The basic idea is that you first create and train an experiment containing a pretrained snippet, which blocks are set to not trainable, and some Dense blocks, which are trainable. Then, if you wish to finetune the network further, you duplicate this experiment, set all blocks to trainable and train the new experiment with a really low learning rate.
If you have images as input this is the way to do this.
Create a new experiment and click on a pretrained snippet in the Inspector to add it to the modeling canvas.
Choose weights that closely resemble the dataset that you want to use for this model, e.g., ImageNet if your input is images
Set Weights trainable to No. Why? See below.
Set the input feature.
Add one or two Dense blocks. Use two if you have large images and one if you have images close to 32x32
Add a Target block.
Make sure the number of target nodes matches the number of classes you need to predict, set loss to Categorical crossentropy and the activation in the last layer to Softmax.
Define suitable batch size to make sure your model fits in memory and click Run!
Select Duplicate in the Experiment option menu.
Set Copy with weights to the best epoch
Expand the VGG16 feature extractor.
Select all trainable blocks, i.e., 2D Convolution and Dense, by holding down Shift and click on each block.
Set them all to trainable.
Set the learning rate to 0.00001. That is, 1% of the default learning rate.
This method is used to avoid catastrophic forgetting, which can easily happen when the weights learned by an old model are changed to meet the objectives of a new model. Read more about catastrophic forgetting in this paper: Overcoming catastrophic forgetting in neural networks.
The nice part with pretrained snippets is that they have learned the useful representations from the dataset it has been trained on. This stored knowledge can be used in new experiments.
But you lose this knowledge if you then set the weights of the pretrained snippet to trainable, and then run the experiment. There is great risk that All stored knowledge will be lost after a batch or two. We don’t want that to happen!
Why? Because the weights in the last blocks of the model that you add are set at random. That is, they or totally off from the start. These are the weights you want to train.

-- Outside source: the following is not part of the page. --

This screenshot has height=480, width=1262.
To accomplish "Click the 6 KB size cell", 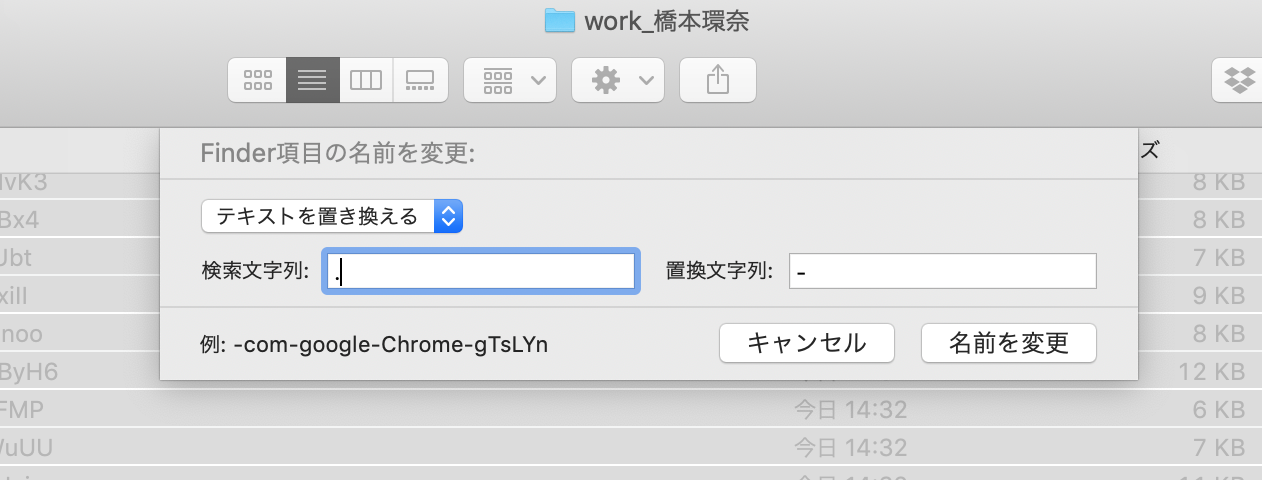I will (x=1217, y=408).
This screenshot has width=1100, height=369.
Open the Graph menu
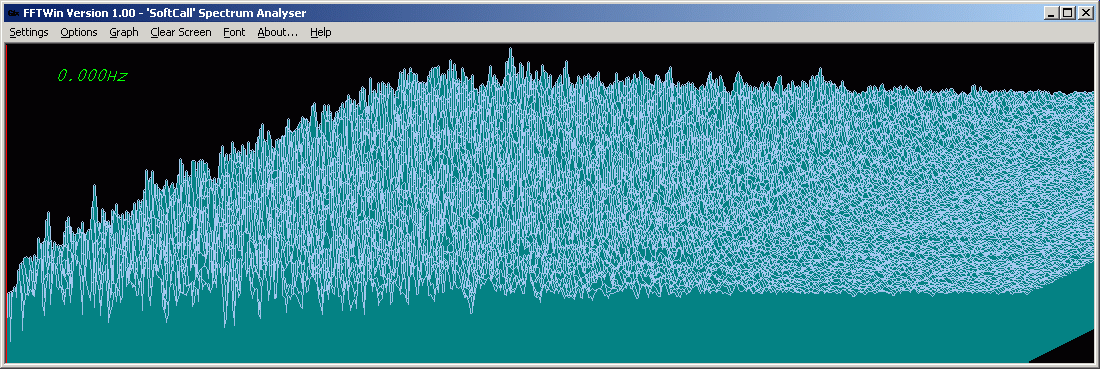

When the first batch reaches the Target block, the loss function is calculated, the loss indicates the magnitude of error your model made on its prediction. If your predictions are totally off, your loss function will be high.
The loss is then used to determine how to change the weights in the last block to achieve a lower loss. This information on how to achieve a lower loss is then, in turn, propagated backward through the network and used in the same way for all earlier trainable blocks.
The loss in the first batch will be high due to the random weights in the last blocks. Now, if you then have set the weights in the pretrained snippet as trainable, there is a great risk that precisely the representations we wanted to transfer from the previous task is lost.